[Dataset entries]
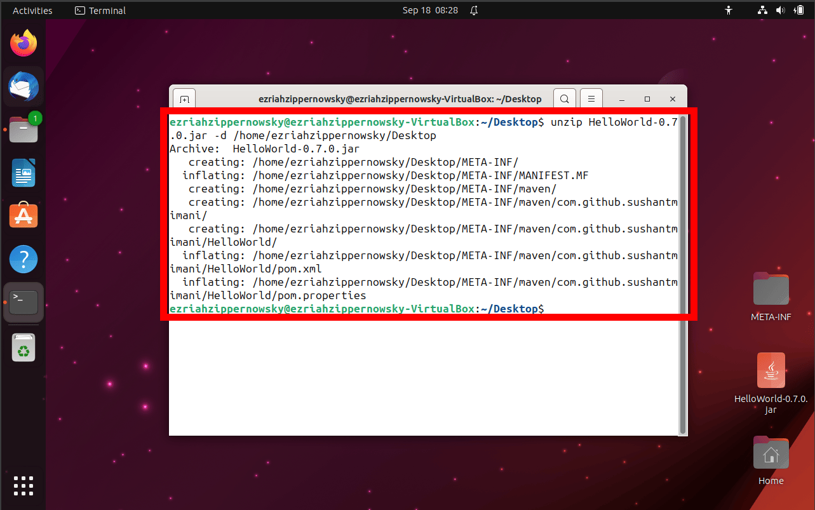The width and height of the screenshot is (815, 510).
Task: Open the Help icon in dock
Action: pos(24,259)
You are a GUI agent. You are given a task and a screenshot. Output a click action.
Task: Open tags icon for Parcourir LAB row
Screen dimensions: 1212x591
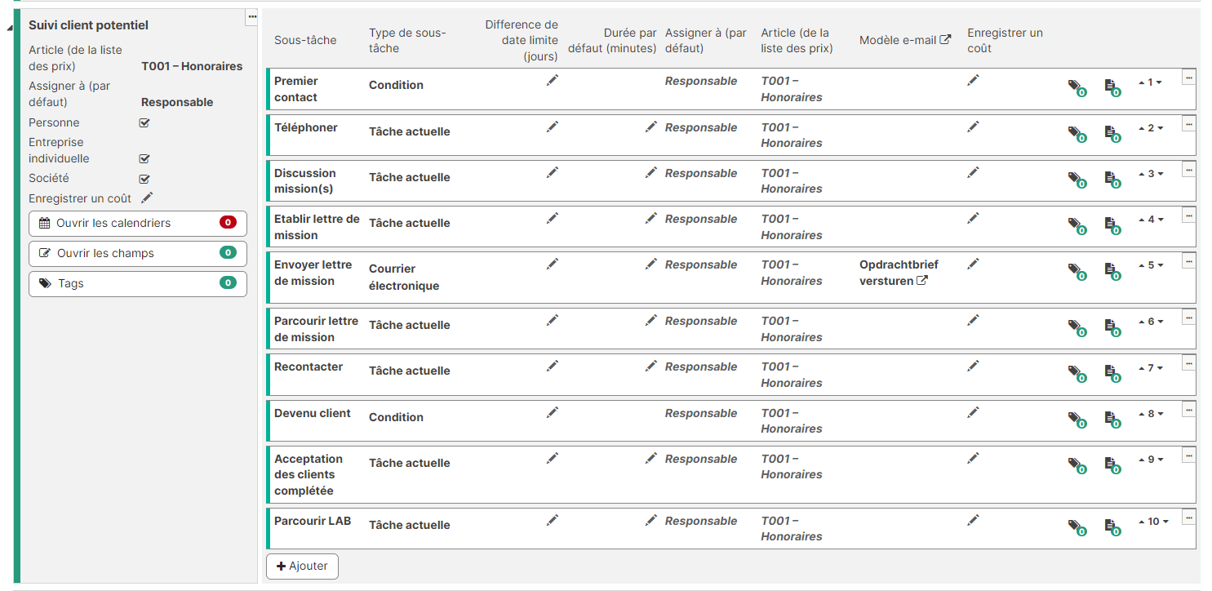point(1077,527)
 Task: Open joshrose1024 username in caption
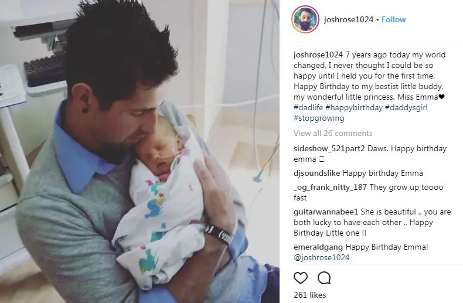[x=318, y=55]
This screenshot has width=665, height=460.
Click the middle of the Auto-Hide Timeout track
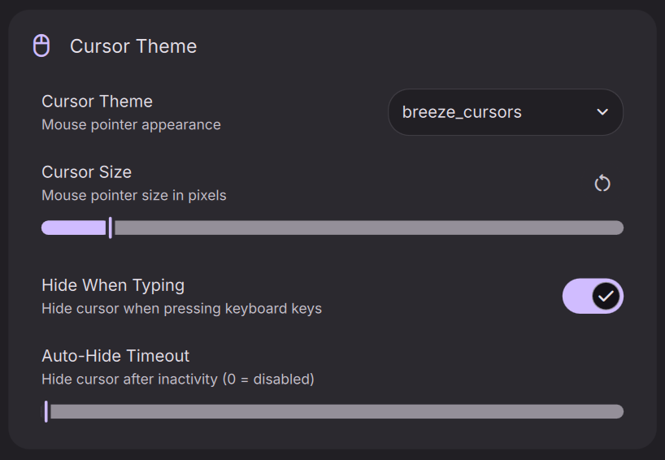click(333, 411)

• [Exercise objective]:
Where the line containing "Task: Open joshrose1024 username in caption" appears in the entries above, start there and set down every line exactly through the last one, inclusive; omit pictures.

• [Problem solution]:
 Task: Open joshrose1024 username in caption
[x=318, y=55]
This screenshot has width=665, height=460.
Click the middle of the Auto-Hide Timeout track
click(333, 411)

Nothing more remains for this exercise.